My other mind likes to believe that if writing were important to me, it would show in my strict discipline: I would put pen to paper (or fingers to keyboard) every day, until I write some number of predetermined words, or some designated period of time passes, or I pass out from all the blood loss (sweating blood is a real marker of commitment, right?), whatever comes first.
And just to keep life interesting, I even have a third mind, my inner rebel, that gets all huffy and fights tooth and nail against anything that has even a whiff of "you have to…" or any semblance of "forcing myself" to do what it is I want to do. All these minds can get very confusing.
What I yearn for instead is a loving practice of writing that gives me pleasure, gives you value, and ultimately becomes an easy, natural part of "what I do." But how to get there?

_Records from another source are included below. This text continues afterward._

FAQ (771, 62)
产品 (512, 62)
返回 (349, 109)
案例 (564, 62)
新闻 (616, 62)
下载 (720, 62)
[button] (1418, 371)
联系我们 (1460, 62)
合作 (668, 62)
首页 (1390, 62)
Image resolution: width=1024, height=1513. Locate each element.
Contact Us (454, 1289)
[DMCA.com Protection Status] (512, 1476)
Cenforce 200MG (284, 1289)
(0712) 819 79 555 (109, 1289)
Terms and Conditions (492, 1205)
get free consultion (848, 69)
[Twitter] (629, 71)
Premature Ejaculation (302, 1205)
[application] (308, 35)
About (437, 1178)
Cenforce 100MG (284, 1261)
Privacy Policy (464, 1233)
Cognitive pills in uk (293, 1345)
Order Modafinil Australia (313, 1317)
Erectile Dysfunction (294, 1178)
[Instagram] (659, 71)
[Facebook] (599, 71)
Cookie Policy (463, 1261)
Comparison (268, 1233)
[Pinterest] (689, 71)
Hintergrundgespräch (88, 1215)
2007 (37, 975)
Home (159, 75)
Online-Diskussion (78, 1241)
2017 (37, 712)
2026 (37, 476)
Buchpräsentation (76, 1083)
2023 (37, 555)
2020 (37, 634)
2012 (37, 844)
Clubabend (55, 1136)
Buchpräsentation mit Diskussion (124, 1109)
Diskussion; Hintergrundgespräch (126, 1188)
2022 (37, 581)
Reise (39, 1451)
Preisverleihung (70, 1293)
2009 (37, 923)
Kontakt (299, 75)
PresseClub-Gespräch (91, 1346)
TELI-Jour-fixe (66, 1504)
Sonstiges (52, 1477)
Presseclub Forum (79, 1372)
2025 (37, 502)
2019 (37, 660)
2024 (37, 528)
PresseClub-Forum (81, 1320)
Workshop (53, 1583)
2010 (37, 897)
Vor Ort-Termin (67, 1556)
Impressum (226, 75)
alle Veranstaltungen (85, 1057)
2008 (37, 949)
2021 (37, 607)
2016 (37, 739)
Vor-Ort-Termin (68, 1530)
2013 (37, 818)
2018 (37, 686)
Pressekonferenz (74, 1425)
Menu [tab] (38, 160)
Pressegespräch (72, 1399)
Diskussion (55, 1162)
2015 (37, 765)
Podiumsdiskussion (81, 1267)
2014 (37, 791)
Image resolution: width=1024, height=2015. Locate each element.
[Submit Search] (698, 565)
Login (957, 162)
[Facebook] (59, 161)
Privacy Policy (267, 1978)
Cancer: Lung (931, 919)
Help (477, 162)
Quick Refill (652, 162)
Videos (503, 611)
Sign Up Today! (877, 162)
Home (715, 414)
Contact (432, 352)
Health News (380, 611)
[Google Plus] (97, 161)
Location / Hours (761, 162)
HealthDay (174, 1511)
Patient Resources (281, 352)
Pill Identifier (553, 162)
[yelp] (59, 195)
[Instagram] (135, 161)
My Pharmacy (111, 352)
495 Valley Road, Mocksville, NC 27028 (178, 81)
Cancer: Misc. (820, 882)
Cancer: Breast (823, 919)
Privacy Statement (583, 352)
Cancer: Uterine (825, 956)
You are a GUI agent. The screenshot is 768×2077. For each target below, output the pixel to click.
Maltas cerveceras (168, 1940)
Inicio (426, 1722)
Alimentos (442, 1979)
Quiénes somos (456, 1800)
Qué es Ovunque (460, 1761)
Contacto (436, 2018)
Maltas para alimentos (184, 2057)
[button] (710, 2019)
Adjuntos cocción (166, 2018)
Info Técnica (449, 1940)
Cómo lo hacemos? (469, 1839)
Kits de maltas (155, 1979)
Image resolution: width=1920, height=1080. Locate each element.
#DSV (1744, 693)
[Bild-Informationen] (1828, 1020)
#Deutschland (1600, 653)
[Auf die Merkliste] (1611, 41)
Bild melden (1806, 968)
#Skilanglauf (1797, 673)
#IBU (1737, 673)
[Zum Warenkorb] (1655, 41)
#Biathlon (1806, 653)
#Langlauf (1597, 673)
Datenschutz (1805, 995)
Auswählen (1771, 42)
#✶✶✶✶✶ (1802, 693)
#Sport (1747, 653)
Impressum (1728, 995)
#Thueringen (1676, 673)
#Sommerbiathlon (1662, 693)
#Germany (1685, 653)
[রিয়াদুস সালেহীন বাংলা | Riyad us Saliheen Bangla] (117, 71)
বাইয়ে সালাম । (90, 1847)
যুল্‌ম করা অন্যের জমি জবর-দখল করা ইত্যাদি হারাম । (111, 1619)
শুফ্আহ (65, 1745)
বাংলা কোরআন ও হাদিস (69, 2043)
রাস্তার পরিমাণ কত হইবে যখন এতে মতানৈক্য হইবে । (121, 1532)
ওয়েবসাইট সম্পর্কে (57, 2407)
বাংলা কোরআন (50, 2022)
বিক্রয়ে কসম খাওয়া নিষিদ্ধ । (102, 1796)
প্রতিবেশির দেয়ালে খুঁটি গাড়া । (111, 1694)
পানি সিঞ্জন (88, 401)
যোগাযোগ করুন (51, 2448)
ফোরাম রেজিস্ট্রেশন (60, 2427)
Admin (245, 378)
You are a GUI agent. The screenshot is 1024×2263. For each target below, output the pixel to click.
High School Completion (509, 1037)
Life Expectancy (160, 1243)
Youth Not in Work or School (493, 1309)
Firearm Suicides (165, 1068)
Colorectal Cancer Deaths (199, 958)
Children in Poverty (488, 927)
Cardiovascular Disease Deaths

Any practice has to start somewhere, so I've decided to play a game I'm calling The Great Writing Game. By virtue of reading this, you are officially a fan (how cool is that!). The season for The Great Writing Game runs from today through the end of the year. During that time, there are 5 series; each series has 4 games (1 game per week); each game is comprised of 4 plays. A winning play occurs when I write to you, either here or on Twitter. (If I happen to write somewhere else, I'll let you know here or on Twitter). Four winning plays in a week equals 1 won game. I invite you to play along, cheer me on, help me keep score, and most important, help me celebrate! And along the way, I'll share what I'm learning about the power, the possibility, and yes, even the perceived pain of creating a loving practice.